▸ **HOW TO COMPLETE THIS TASK**: The listing below is to be reproduced in full, character for character.
......
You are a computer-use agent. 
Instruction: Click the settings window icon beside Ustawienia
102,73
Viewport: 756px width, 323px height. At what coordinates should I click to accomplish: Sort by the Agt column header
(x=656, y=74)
......
▸ **RESPONSE BELOW**:
You are a computer-use agent. 
Instruction: Click the settings window icon beside Ustawienia
102,73
Viewport: 756px width, 323px height. At what coordinates should I click to accomplish: Sort by the Agt column header
(x=656, y=74)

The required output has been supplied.